賄賂はダメ。オンラインで「上」に事情を伝える
現在、ロシアは汚職や贈収賄と戦っている。中央および地域の高級官僚は、所得調査を受けている。数年前には、国家公務員が3千ルーブル(約5千円)以上の贈り物を受け取ることを禁じる法律が施行された。
非公式には、ほとんどすべての政府省庁の長官と地方自治体の首長は、部下にあらゆる贈り物を受け取ることを禁じている。賄賂は言うまでもない。だから私たちのアドバイスは、まず第一に贈収賄は忘れること。

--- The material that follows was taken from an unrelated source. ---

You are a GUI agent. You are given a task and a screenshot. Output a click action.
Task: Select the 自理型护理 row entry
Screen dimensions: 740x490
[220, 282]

ある役人がなかなかあなたの問題を解決してくれないときは、状況を好転させ得る唯一の効果的な方法は、それより上のレベルの政府機関に報告書を書くことだ。今ではそれをオンラインで行うことができる。その具体的なやり方については、地元の友人に相談してみてほしい。
書類をきちんと保存する
「ちゃんと保管しておいて、いざという場合には当局に提示しなければならない――そんな書類の量がロシアではすごく多い。その膨大さに私はたまげた」。ロシアで暮らしているイタリア人のルチアさんは言う。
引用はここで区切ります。